Exercise: Without any images, write the data out exactly as it appears.

——————————

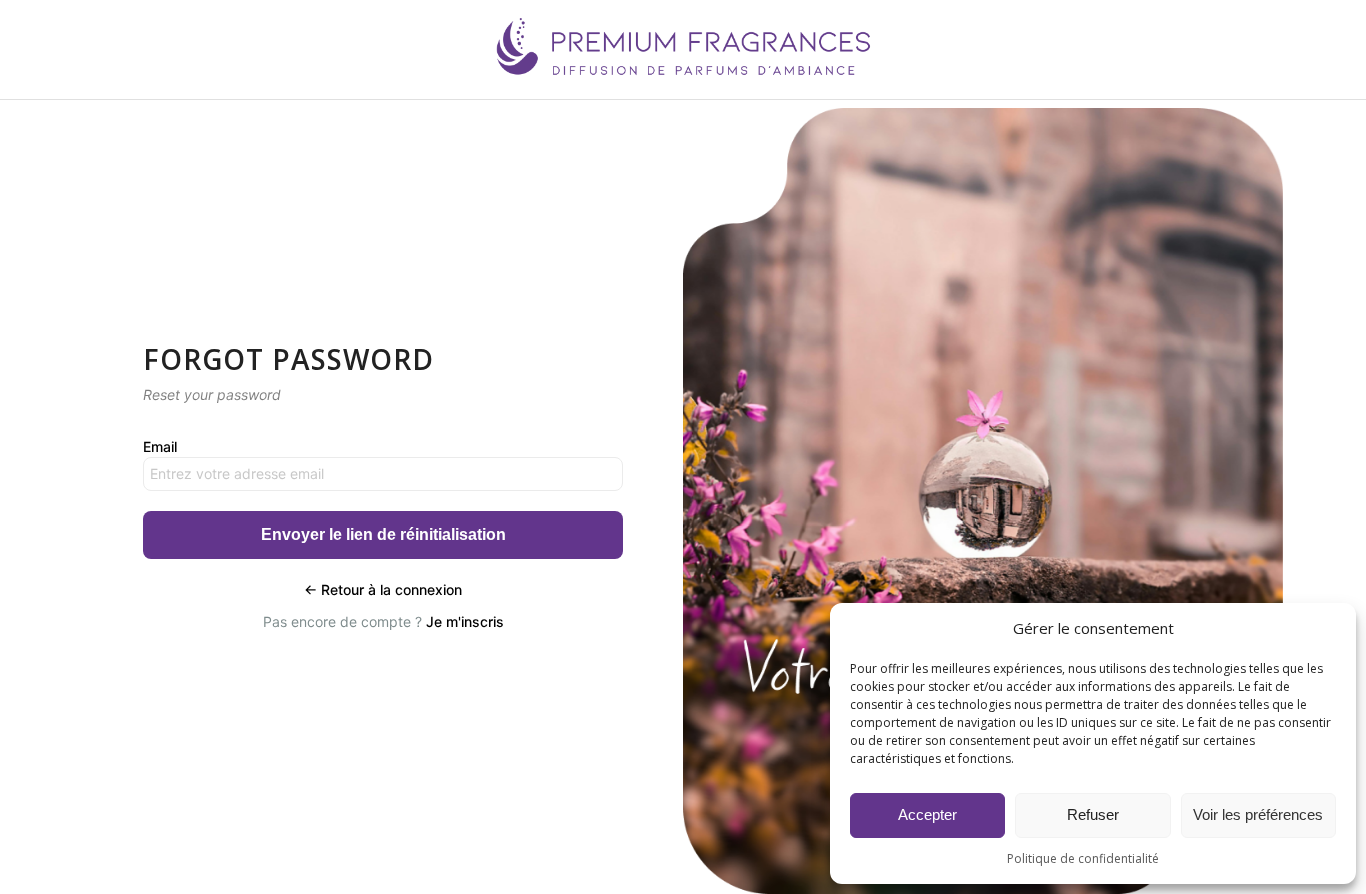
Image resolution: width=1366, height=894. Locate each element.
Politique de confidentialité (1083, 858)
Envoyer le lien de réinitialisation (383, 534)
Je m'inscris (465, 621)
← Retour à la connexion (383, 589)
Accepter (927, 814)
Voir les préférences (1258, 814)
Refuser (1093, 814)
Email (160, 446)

——————————

Response to the exercise:
Image resolution: width=1366, height=894. Locate each element.
Politique de confidentialité (1083, 858)
Envoyer le lien de réinitialisation (383, 534)
Je m'inscris (465, 621)
← Retour à la connexion (383, 589)
Accepter (927, 814)
Voir les préférences (1258, 814)
Refuser (1093, 814)
Email (160, 446)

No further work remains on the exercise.